Between 1946 and 1954, he and Sveta wrote some 1,500 letters to each other, smuggling them in and out of the camp by means of a network of brave volunteers. They wrote as sensitive, educated people might anywhere, except that the things they wrote about were so unremittingly hard. Both were trained scientists, and the languages of science and love mix constantly, and with a strange beauty, in their correspondence.

They had to develop strategies to keep sane and this was something they helped one another with. In one letter, Sveta writes that she “must live, not simply wait”, yet wait is exactly what she did: patiently, tenderly keeping the flame of her love, and quite probably her lover himself, alive. At the book’s dramatic heart are her daring attempts to visit him in the labour camp.

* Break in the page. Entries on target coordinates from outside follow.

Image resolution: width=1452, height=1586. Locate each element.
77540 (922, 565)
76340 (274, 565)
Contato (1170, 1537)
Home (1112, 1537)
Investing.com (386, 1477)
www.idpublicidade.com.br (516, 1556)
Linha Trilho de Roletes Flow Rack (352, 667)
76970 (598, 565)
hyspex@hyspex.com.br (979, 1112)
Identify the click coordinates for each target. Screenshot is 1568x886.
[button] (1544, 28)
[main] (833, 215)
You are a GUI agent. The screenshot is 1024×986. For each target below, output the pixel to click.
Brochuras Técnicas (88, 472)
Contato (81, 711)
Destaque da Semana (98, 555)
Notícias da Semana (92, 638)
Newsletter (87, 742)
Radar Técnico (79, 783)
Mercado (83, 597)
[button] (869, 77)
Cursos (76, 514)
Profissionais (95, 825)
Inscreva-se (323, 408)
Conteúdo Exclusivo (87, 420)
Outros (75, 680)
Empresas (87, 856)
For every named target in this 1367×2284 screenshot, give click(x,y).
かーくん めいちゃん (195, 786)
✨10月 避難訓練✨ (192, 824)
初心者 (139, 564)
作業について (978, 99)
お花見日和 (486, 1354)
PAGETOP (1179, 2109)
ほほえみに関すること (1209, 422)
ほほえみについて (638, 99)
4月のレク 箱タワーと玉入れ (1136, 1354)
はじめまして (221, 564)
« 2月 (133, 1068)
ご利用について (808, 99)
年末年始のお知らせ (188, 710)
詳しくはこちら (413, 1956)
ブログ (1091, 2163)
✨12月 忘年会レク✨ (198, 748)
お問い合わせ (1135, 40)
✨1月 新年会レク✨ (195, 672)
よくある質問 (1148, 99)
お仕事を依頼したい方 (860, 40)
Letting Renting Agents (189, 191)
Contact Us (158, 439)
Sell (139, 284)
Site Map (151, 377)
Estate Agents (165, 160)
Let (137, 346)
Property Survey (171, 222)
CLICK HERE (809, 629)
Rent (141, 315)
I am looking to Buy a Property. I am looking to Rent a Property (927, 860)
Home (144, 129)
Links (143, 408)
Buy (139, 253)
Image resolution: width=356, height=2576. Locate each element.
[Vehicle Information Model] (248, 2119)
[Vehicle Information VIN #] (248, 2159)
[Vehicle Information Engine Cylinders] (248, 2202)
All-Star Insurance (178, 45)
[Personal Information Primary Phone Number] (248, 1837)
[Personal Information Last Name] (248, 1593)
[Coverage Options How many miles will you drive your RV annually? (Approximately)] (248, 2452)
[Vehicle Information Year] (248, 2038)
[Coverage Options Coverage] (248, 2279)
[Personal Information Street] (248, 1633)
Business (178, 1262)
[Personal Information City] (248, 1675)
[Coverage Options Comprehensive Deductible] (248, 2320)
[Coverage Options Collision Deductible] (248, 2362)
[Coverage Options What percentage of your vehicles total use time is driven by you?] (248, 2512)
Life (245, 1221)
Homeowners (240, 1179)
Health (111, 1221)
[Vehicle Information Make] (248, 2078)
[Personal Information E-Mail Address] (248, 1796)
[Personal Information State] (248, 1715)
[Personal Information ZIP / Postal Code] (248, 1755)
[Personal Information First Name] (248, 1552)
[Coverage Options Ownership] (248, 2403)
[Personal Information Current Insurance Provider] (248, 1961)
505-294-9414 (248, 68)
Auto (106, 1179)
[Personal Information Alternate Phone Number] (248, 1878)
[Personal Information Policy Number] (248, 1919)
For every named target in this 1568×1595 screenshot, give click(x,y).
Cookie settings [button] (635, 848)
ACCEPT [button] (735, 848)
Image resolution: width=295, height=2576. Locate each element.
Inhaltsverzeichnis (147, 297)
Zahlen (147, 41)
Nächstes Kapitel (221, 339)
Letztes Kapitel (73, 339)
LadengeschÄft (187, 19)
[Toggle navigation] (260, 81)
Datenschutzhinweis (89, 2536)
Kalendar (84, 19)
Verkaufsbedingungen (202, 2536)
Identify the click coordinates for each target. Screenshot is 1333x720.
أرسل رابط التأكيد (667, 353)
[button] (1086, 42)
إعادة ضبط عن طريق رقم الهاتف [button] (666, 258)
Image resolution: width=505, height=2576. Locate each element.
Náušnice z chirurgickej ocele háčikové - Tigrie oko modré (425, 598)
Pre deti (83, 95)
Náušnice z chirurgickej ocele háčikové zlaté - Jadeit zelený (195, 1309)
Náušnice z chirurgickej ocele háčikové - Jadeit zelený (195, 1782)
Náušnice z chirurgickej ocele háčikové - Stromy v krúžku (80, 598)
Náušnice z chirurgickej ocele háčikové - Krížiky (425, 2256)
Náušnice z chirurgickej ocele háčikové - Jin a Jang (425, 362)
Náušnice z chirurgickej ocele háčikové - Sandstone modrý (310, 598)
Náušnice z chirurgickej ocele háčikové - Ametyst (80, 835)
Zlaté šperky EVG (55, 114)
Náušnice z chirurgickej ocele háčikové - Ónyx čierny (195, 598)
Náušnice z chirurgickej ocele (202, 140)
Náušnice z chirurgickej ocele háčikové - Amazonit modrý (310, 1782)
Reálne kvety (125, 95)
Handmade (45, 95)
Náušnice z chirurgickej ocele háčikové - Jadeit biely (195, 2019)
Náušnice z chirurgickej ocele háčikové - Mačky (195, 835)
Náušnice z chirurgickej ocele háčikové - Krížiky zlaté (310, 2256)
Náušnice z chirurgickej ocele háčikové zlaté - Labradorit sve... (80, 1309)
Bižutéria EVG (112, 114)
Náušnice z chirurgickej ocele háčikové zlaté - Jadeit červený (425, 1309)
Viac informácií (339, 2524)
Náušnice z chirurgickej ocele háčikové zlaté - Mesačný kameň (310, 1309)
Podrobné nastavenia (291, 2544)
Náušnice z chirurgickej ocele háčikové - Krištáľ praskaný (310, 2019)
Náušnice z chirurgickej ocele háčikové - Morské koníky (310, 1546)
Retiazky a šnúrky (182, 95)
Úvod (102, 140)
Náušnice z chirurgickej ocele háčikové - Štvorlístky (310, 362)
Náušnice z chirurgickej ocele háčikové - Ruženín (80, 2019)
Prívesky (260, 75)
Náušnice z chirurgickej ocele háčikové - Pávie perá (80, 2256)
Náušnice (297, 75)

Occasionally as I read, I felt Figes could have quoted rather less from some letters, and sometimes I would have liked more historical context. A newcomer to this subject matter might get a bit lost at times, I fear.

But any newcomers should, and probably will, persevere because the picture of human life that Figes, Lev and Sveta together paint is a captivating one. “I knew he was my future from the start,” she said of Lev, when she was interviewed by Figes in Moscow in 2008. It is an amazing statement, and, as this book shows, in the circumstances an even more amazing thing to have made come true.

Timothy Phillips is the author of Beslan: The Tragedy of School No 1.